Accuracy between two different sessions on QF30

Fig. 26
figure 26

Accuracy between two different sessions on QF50

Fig. 27
figure 27

Accuracy between two different sessions on QF70

7.7 Rejecting unauthorized people

In all of the previous experiments, the query (testing) image is for someone whose fingerprint images are already in the training database. So, we are actually testing the system’s ability to correctly identify people already in the database. This means that system’s output is a true positive or a false negative (known as Type II error). To use more technical terms, the accuracy that we have been measuring so far is known as the sensitivity or recall of the system, which measures the percentage of true positives to the summation of true positives and false negatives. However, such errors are not the only errors faced in realistic scenarios. In a false positive (known as Type I error), the system mistakenly identifies a person as being in the database where in fact he/she is not. To account for such errors, we use a measure called specificity, which computes the percentage of true negatives to the summation of false positives and true negatives. Now, to use this measure, it does not make sense to keep using the “nearest neighbor” approach discussed in the previous section. Instead, we must introduce a minimum threshold on the similarity such that if the highest similarity score is below this threshold, then the testing image must be rejected (i.e., not matched with any training image).

For this experiment, we consider a training dataset of 50 volunteers where each volunteer has two images taken on two different sessions and each image is stored in three different QFs: QF30, QF50 and QF70. As for the testing images, they are for the six volunteers different in the session from the volunteers of the training dataset, but from same quality factor. Table 4 shows the similarity score for each of the six testing images. The results show that low QFs gives higher similarity scores, however, the similarity scores are still very low to be on any concern. In fact, the table shows that using a low similarity threshold of 60%, which is considered to be very low in the literature, can guarantee that our system would have a specificity of 100%.

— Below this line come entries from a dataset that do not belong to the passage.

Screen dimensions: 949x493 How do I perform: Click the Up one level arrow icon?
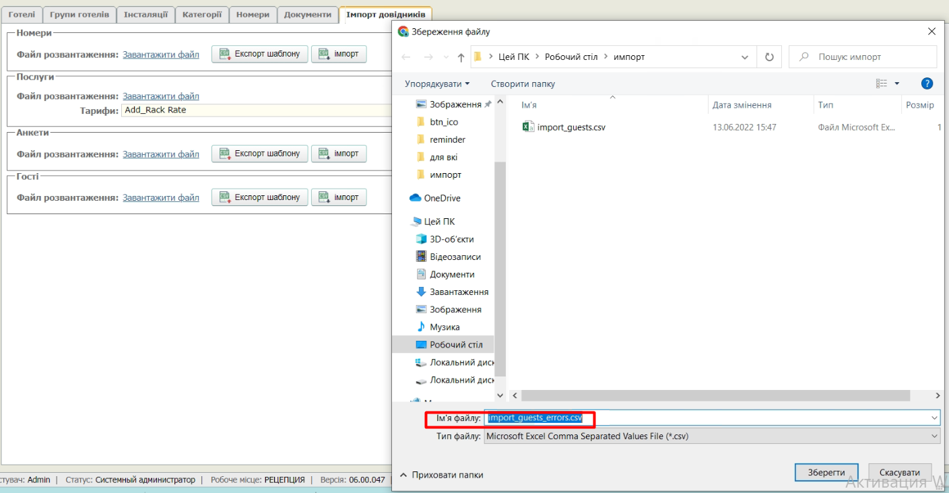click(x=461, y=57)
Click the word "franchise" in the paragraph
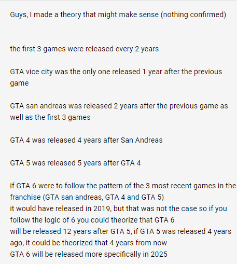The width and height of the screenshot is (237, 264). (x=25, y=197)
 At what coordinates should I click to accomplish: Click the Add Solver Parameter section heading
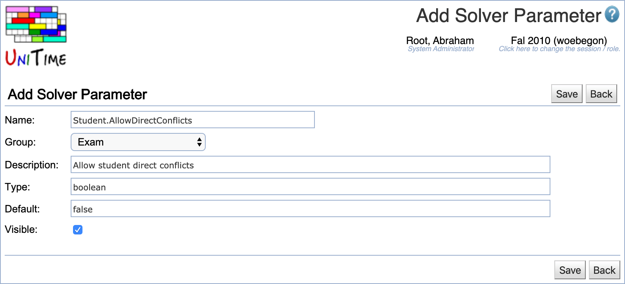click(x=77, y=94)
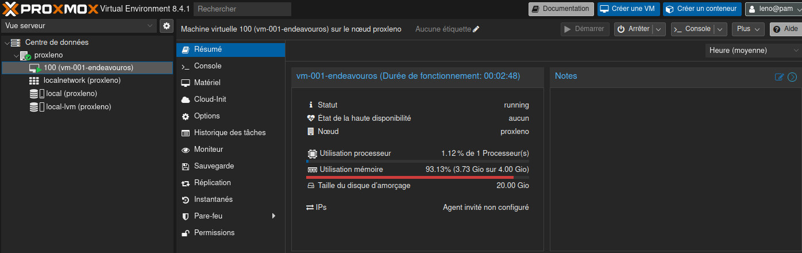The height and width of the screenshot is (253, 802).
Task: Collapse the proxleno node in tree
Action: 16,56
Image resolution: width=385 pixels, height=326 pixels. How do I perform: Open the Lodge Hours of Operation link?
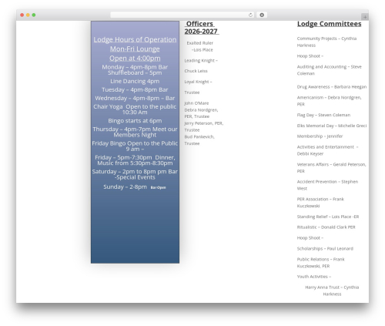tap(135, 39)
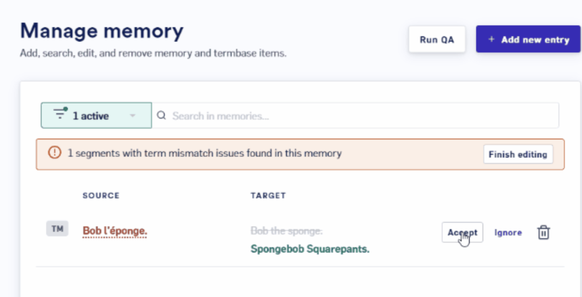582x297 pixels.
Task: Click the SOURCE column header
Action: click(x=101, y=196)

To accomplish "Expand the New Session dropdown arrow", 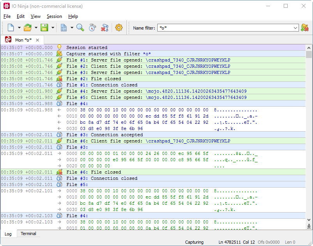I will (19, 28).
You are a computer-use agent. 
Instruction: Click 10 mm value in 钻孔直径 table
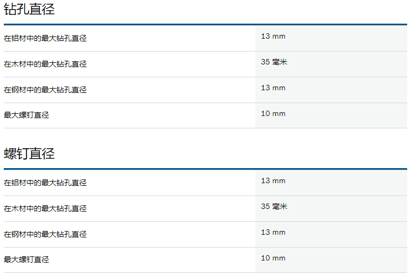coord(273,113)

Table 4 Similarities for 6-peoples out of the systems with 3 different QFs:

8 Conclusions and future work

In this paper, we have surveyed the literature for the most common fingerprint acquisition devices and the different available fingerprint image sets. We have noticed that the latest trend in fingerprint acquisition is to use different types of digital cameras and specially the use of mobile phone cameras. We have also noticed that the available fingerprint datasets acquired using digital cameras are all taken with build in degradations due to specific lighting, different background, low camera quality, image compression, and many more. In this paper we built our own high quality fingerprint image set that can be used to study the impact of different factors on the accuracy of a fingerprint recognition accuracy. Based on the results of our experiments, we concluded that the area of image acquisition must be given more attention than what it has now. We must consider the image quality with no less importance than other main stages of biometrics framework such as feature extraction and matching techniques. Through our pilot study, we focus on choosing the best QF of image that provides no loss of information that may be important in determining the identity of the individual. Moreover, there is no need to keep the large size of the image when it is enough to use a certain percentage of the size of this image to identify the individual. Our experiments prove that using (20%–30%) of the original image size is good to extract enough features with no loss of important information. In this work, we built a full fingerprint recognition system. In the future, we can study other applications such as the effect of image compression on identification through iris recognition, hand geometry, etc. Another future direction could answer the question: Can we compress children (under 10 years) fingerprint with the fingerprint information preserved? This is important because I notice during dataset collection that fingerprints of children are not sufficiently clear.